案例应用丨S.NEST怎样反映细胞培养状态?

在细胞培养过程中评估细胞生长和活力十分重要，技术的进步使离线细胞监测成为可能，与在显微镜下手动计数相比，节省了研究人员更多的时间。然而，这种方法效率依然低下，不适合高通量或连续培养。因此，需要实现实时监控，包括激光浊度、吸氧速率(OUR)、溶解氧(DO)和pH值等。

溶解氧和pH值的测量已广泛应用于生物反应器的在线监测。它是分析细胞生长和代谢的必要条件。DO水平随生物量的增加而降低，这与细胞呼吸和OUR有关。随着细胞呼吸和葡萄糖代谢产生更多的CO₂和乳酸，pH值会降低。这两个工艺参数是细胞评估的关键指标，并已被广泛用于大型培养平台，包括摇瓶和生物反应器。但大规模培养劳动强度大，耗时长。

S.NEST微生物反应器的开发目的是通过在较小的范围内提供强大的实时监控来解决这些挑战。它有四个腔室，每个腔室由加热模块、水托盘、湿度和二氧化碳传感器组成，以独立控制每个腔室的环境(图1A)。可利用S.NEST盖子实现细胞的混合培养。专利盖子上的冷凝设计能有效地减少蒸发(图1B)。S.NEST盖子的96或24流体通道可以通过气动混合使培养基更均匀(图1C)并通过固定在微孔板底部的光学传感器点监测DO和pH(图1D)。

图1  (A) S.NEST培养系统包含4个独立的腔室。(B)可消耗的S.NEST盖子，带有防止蒸发的冷凝设计。(C)S.NEST盖子混和培养基，使培养体系更加均匀。(D) S.NEST系统实时监测DO和pH。传感器点附着在微孔板底部。

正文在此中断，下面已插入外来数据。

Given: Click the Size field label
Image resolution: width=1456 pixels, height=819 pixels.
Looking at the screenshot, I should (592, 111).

细胞分别以2.5x10⁵ /mL、5x10⁵ /mL和1x10⁶ /mL的密度接种于24孔板中，并加入培养基作为对照(图2A)。连续监测8 天 DO和pH。我们发现每个DO和pH曲线都有两个转折点。各组的DO和pH曲线在开始时均下降(图2)。各DO和pH组的性能下降与细胞密度有关。高接种密度组的DO和pH下降趋势大于低接种密度组(图2A)。在第一个转折点，DO和pH的下降曲线变平缓，可能是由于细胞生长状况和细胞代谢的变化。在培养期后期，观察到第二个转折点，各组的DO和pH曲线呈上升趋势，与细胞接种密度呈正相关(图2A)。为了检验DO和pH曲线是否与细胞生长曲线相关，测量细胞生长和活率。接种密度较高的细胞总细胞密度(TCD)和活细胞密度(VCD)较高，但在培养期结束时，细胞活力较低(图2B)。

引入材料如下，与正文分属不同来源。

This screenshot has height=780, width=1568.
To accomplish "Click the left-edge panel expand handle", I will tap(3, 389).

在第4天，2.5x10⁵ cells/mL、5x10⁵ cells/mL和1x10⁶ cells/mL的接种组中，倍增时间分别为41.102和136 h(图2B)。由于在DO和pH曲线上观察到两个转折点，我们进一步研究了转折点与细胞生长曲线和代谢之间的关系。

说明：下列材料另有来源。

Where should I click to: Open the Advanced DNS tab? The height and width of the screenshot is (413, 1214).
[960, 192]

图2 (A)细胞密度接种示意图。不同细胞密度下DO和pH曲线数据。(B)每隔2天测定并分析细胞总密度、活细胞密度、活率和倍增时间。数据以平均值±SEM表示。

结果显示DO值下降到80%左右，细胞倍增时间约为30小时(图3A-C)。与细胞接种密度有关，1 M/mL的细胞接种密度倍增时间最短，表明细胞生长最快。当细胞活率下降到90%左右时，DO值开始增加(图3D-F)。起始细胞密度越大，转折点出现的越早，表明细胞生长受到的阻力越大。

图3 (A-C)用倍增时间分析不同接种密度下DO曲线的第一拐点。(D-F)分析DO的第二个转折点，并与细胞活率进行比较。所有数据均以均数±SEM表示。

影响pH的主要原因是细胞代谢，因此测定了不同实验组培养基中的葡萄糖和葡萄糖的含量。结果显示pH出现第一个拐点时，培养基中乳酸和葡萄糖的量基本接近，葡萄糖含量为初始值的0.5倍(图4A-C) 。当出现第二个拐点时，葡萄糖基本消耗完毕，而乳酸开始成为主要的供能物质(图4D-F)，因此pH开始上升。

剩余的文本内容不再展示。